### EXERCISE
Output exactly the lines from the one containing "The height and" through the final line of the entries below, both included, and skip the pictures.

### Stored records
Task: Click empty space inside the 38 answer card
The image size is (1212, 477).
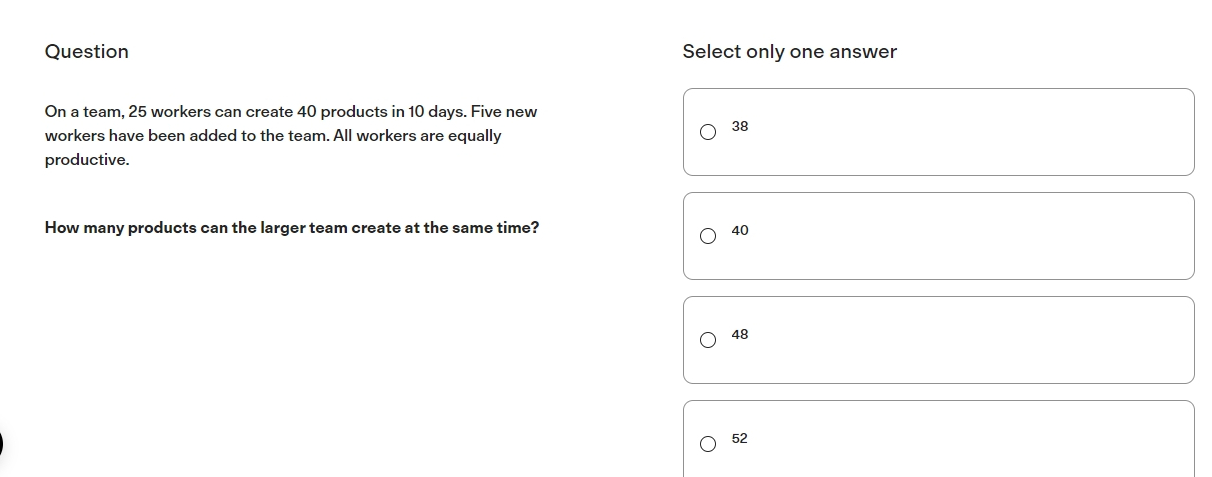Action: [960, 132]
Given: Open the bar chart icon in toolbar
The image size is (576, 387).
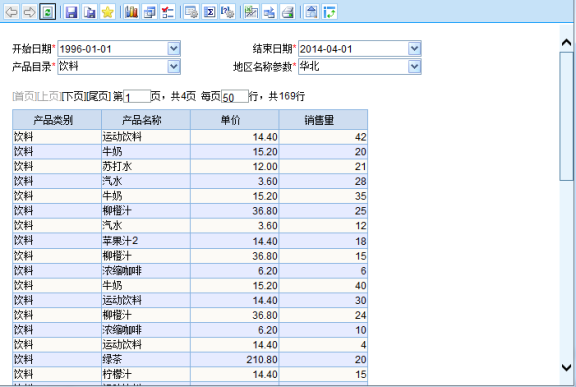Looking at the screenshot, I should 131,12.
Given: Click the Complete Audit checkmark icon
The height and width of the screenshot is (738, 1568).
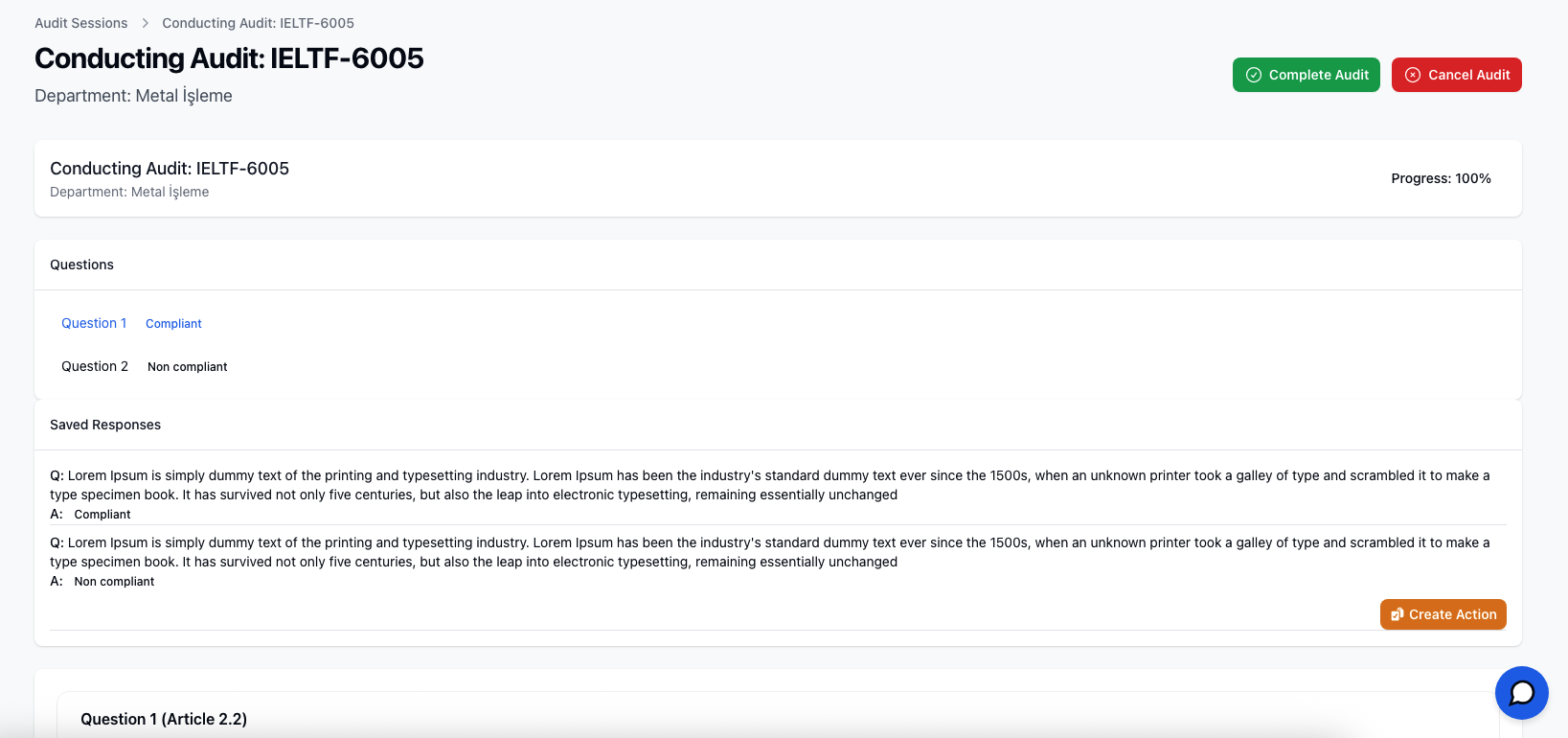Looking at the screenshot, I should click(1253, 75).
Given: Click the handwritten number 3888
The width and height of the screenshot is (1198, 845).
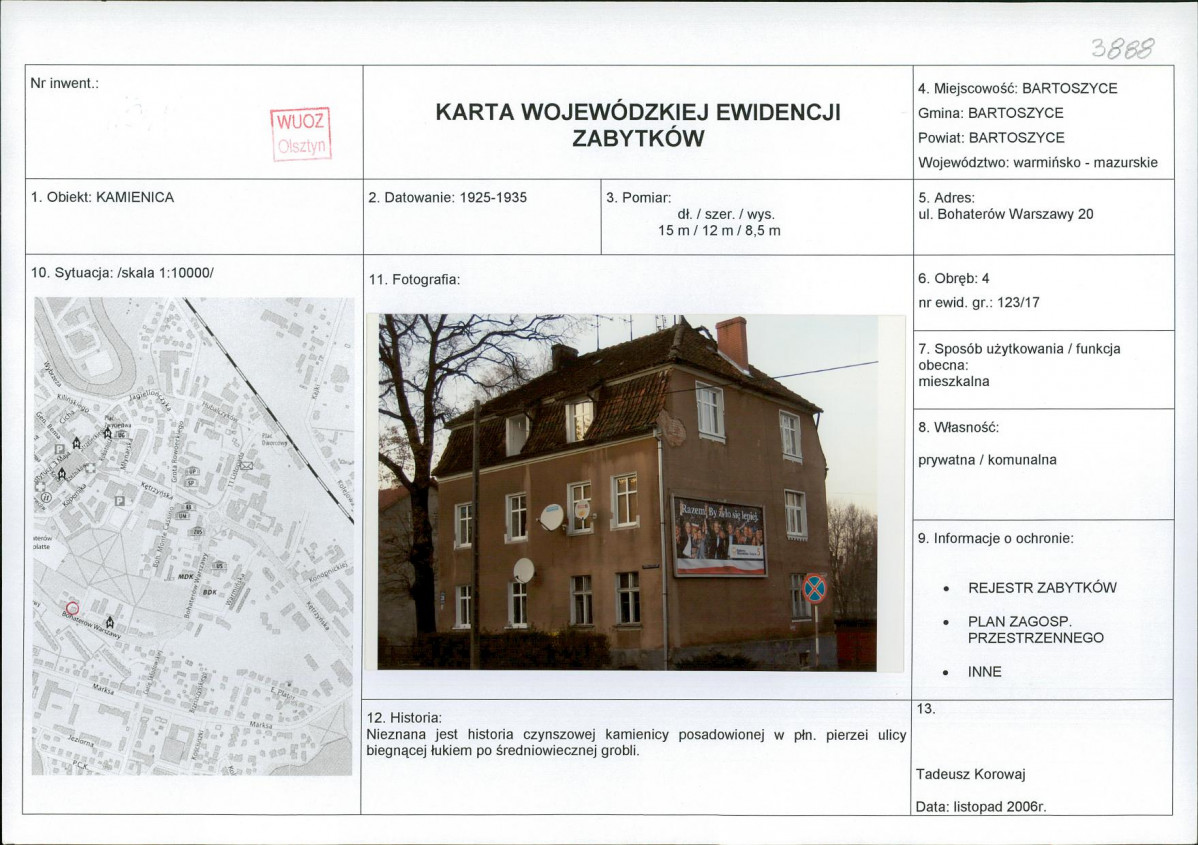Looking at the screenshot, I should click(1122, 48).
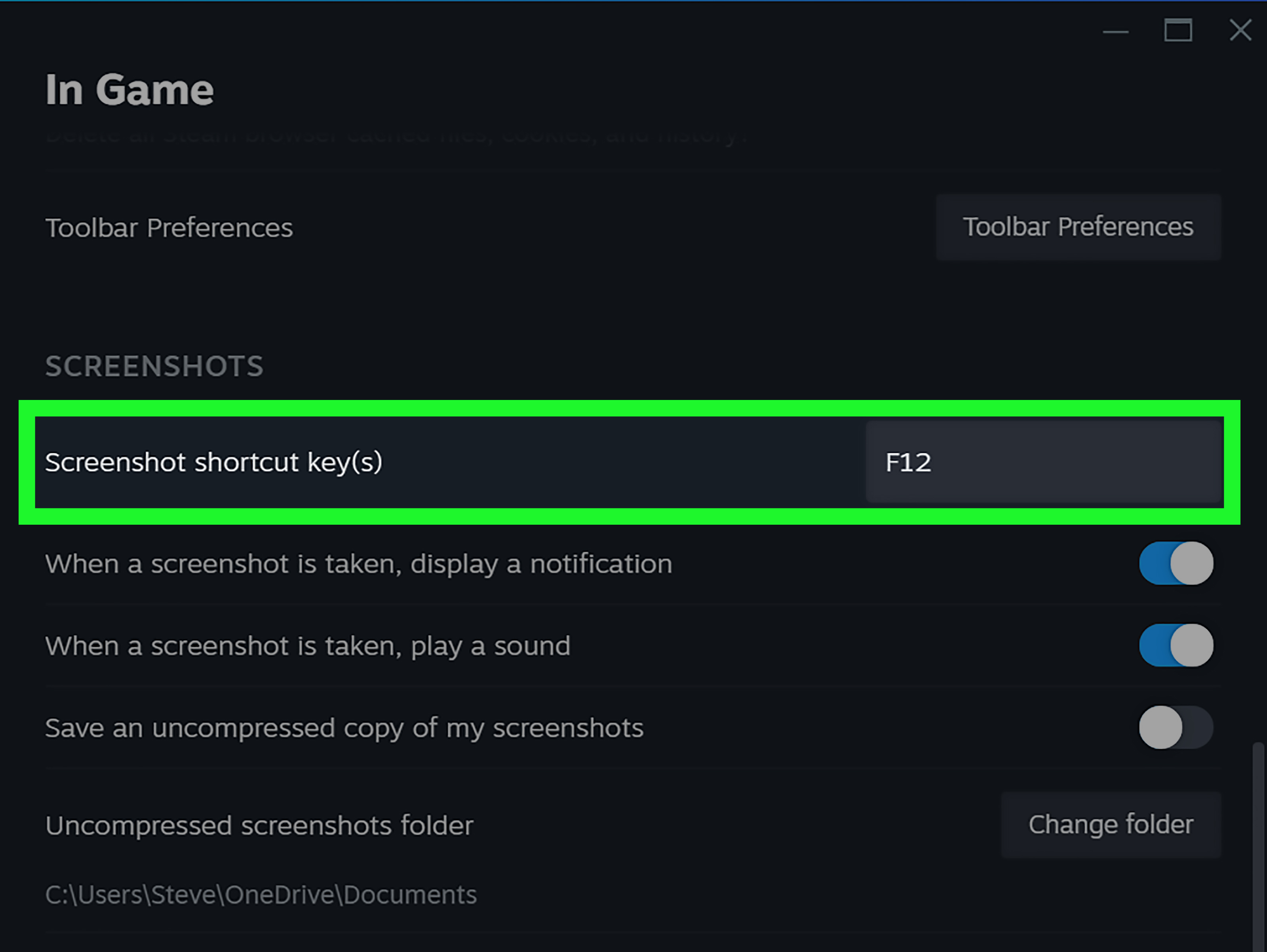This screenshot has width=1267, height=952.
Task: Turn off sound when a screenshot is taken
Action: [1176, 645]
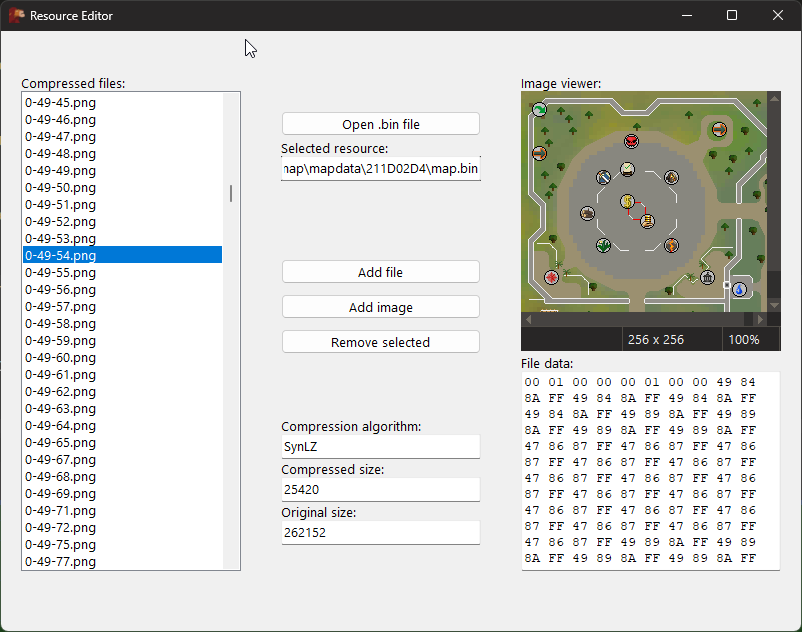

### RESULT OF THE TASK
The height and width of the screenshot is (738, 1568).
Looking at the screenshot, I should click(1253, 75).
Given: Click the handwritten number 3888
The width and height of the screenshot is (1198, 845).
Looking at the screenshot, I should click(1122, 48).
This screenshot has width=1267, height=952.
Task: Turn off sound when a screenshot is taken
Action: [1176, 645]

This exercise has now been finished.